* Exercise description *
Repeat every entry word for word, but leave the images out of your copy.

Stored data entries:
*** Begin section ***

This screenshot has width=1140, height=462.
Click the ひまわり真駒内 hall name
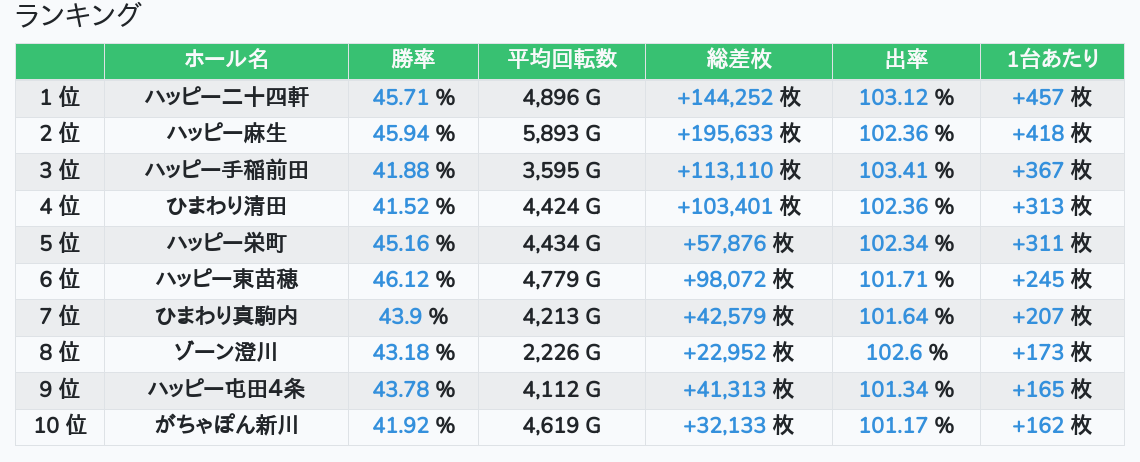click(226, 317)
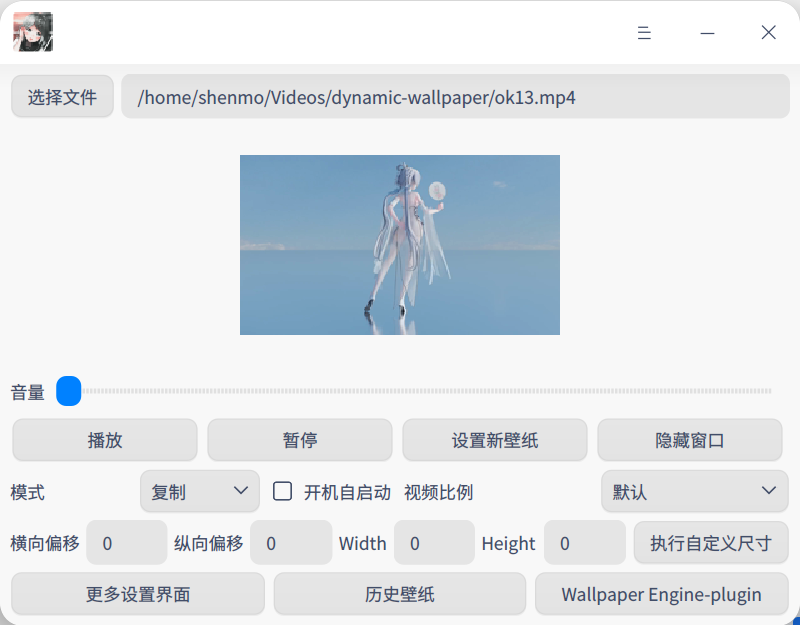
Task: Enable 开机自启动 auto-start checkbox
Action: tap(282, 491)
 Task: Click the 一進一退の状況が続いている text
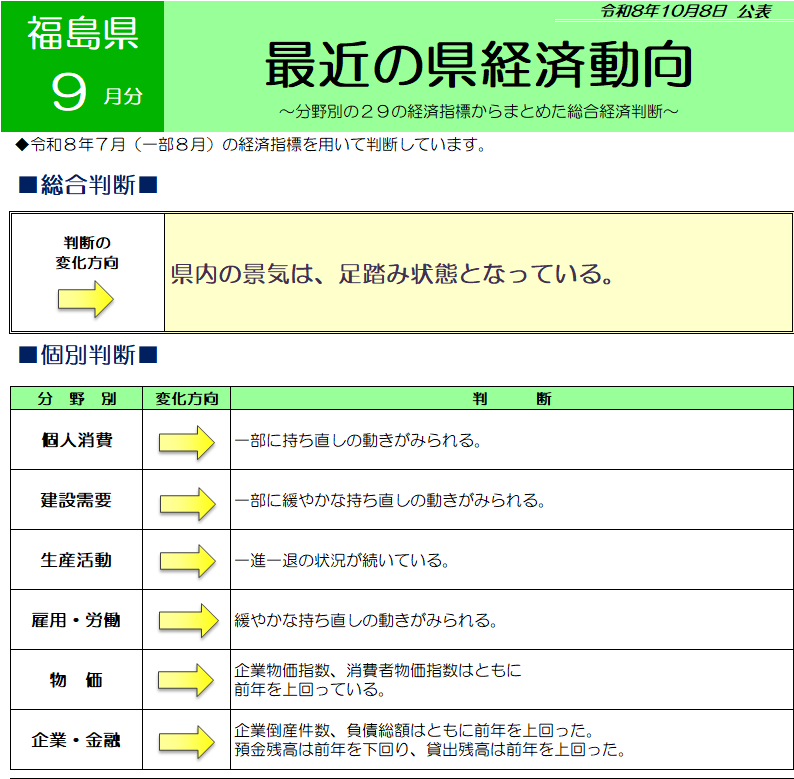click(x=342, y=560)
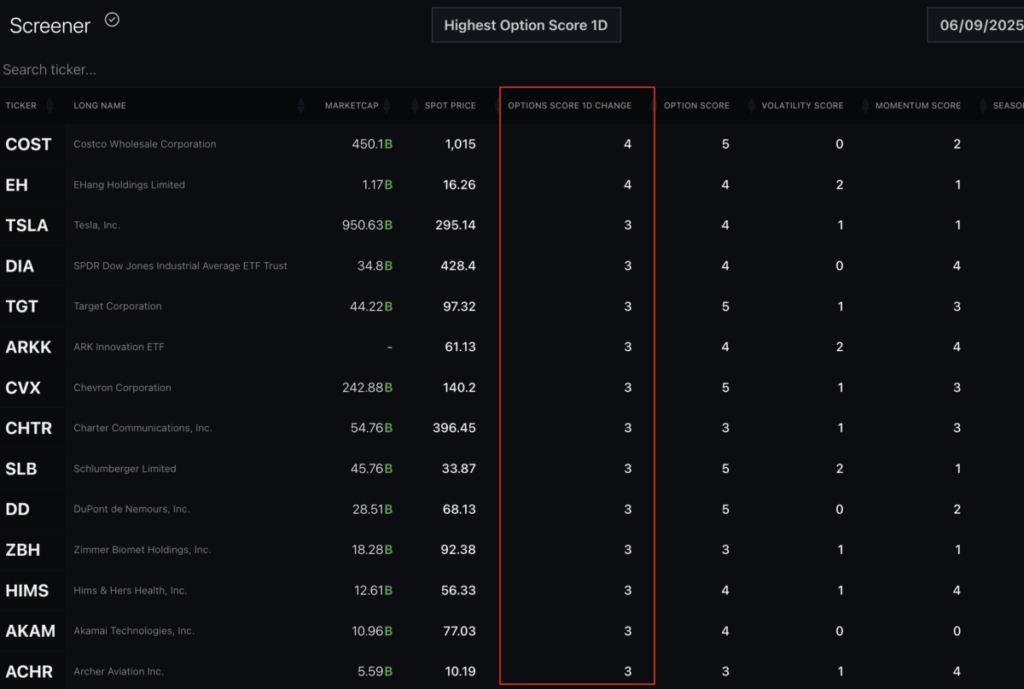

*** End section ***

* Exercise output *
This screenshot has width=1140, height=462.
Click the ひまわり真駒内 hall name
click(226, 317)
Task: Enable 开机自启动 auto-start checkbox
Action: tap(282, 491)
 Task: Click the 一進一退の状況が続いている text
click(x=342, y=560)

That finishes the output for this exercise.